* What is being asked *
Only the line containing "Instruction: Follow the" and the lines after it, up to the end of the listing, should be written out, each exactly as given.

* Source material *
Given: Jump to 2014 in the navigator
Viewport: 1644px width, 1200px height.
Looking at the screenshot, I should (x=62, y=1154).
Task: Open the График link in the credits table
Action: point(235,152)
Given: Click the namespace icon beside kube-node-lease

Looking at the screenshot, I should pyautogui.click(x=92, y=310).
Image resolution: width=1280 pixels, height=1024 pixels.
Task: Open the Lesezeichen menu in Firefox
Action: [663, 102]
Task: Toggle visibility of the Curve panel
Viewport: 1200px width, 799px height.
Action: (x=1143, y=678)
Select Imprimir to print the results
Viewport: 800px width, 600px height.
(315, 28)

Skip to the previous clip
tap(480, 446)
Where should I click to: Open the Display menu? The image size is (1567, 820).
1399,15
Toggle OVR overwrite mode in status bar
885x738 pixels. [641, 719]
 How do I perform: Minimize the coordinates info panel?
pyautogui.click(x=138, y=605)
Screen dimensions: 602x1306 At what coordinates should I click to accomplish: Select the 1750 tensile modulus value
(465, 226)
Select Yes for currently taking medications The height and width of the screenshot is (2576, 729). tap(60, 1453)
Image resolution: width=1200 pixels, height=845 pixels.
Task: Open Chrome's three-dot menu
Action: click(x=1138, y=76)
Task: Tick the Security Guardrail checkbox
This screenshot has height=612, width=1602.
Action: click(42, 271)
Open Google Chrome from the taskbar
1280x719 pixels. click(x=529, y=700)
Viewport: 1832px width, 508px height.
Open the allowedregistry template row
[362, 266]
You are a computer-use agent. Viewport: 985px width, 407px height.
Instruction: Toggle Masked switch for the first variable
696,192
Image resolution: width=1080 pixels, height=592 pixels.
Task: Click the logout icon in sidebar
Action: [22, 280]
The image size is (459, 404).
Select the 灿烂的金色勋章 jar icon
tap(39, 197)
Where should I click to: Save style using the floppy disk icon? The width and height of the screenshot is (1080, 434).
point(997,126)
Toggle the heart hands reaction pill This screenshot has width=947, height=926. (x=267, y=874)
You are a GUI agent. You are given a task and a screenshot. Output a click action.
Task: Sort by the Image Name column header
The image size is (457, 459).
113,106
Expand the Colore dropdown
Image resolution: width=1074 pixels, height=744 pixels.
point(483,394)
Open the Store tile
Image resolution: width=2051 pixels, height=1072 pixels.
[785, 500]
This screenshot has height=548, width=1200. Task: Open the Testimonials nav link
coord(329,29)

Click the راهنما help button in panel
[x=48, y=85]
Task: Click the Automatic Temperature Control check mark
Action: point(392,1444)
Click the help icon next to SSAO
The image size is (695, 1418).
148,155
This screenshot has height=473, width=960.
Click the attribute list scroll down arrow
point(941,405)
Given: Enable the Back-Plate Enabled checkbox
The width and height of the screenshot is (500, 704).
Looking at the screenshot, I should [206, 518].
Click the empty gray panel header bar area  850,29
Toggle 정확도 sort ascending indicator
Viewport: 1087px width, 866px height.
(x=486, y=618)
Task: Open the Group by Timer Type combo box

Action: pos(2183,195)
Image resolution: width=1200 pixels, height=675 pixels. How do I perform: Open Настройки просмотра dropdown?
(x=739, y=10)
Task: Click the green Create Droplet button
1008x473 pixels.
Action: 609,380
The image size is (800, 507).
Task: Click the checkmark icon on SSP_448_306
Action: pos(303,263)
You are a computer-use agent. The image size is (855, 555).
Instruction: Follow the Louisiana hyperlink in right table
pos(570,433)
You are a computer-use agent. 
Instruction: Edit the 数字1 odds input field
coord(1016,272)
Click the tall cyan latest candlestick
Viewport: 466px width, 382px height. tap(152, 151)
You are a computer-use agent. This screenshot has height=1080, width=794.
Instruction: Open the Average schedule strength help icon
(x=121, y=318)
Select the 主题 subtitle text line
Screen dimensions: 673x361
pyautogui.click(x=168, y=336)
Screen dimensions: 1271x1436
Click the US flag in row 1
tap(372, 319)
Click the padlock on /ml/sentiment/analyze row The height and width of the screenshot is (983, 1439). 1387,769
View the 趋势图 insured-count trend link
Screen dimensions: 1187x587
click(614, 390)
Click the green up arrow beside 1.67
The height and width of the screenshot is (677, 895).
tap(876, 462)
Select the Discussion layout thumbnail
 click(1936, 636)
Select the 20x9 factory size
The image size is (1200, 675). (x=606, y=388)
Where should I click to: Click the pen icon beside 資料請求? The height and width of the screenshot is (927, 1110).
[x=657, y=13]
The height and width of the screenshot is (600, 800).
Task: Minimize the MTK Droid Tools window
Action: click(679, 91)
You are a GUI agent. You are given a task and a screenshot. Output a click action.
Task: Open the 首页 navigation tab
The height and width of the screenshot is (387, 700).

* Task answer *
Instruction: Follow the Louisiana hyperlink in right table
pos(570,433)
You are a computer-use agent. 
Instruction: Edit the 数字1 odds input field
coord(1016,272)
Click the tall cyan latest candlestick
Viewport: 466px width, 382px height. tap(152, 151)
You are a computer-use agent. This screenshot has height=1080, width=794.
Instruction: Open the Average schedule strength help icon
(x=121, y=318)
Select the 主题 subtitle text line
Screen dimensions: 673x361
pyautogui.click(x=168, y=336)
Screen dimensions: 1271x1436
Click the US flag in row 1
tap(372, 319)
Click the padlock on /ml/sentiment/analyze row The height and width of the screenshot is (983, 1439). 1387,769
View the 趋势图 insured-count trend link
Screen dimensions: 1187x587
click(614, 390)
Click the green up arrow beside 1.67
The height and width of the screenshot is (677, 895).
tap(876, 462)
Select the Discussion layout thumbnail
 click(1936, 636)
Select the 20x9 factory size
The image size is (1200, 675). (x=606, y=388)
Where should I click to: Click the pen icon beside 資料請求? The height and width of the screenshot is (927, 1110).
[x=657, y=13]
The height and width of the screenshot is (600, 800).
Task: Minimize the MTK Droid Tools window
Action: click(679, 91)
You are a GUI agent. You are given a task and a screenshot. Output a click action.
Task: Open the 首页 navigation tab
The height and width of the screenshot is (387, 700).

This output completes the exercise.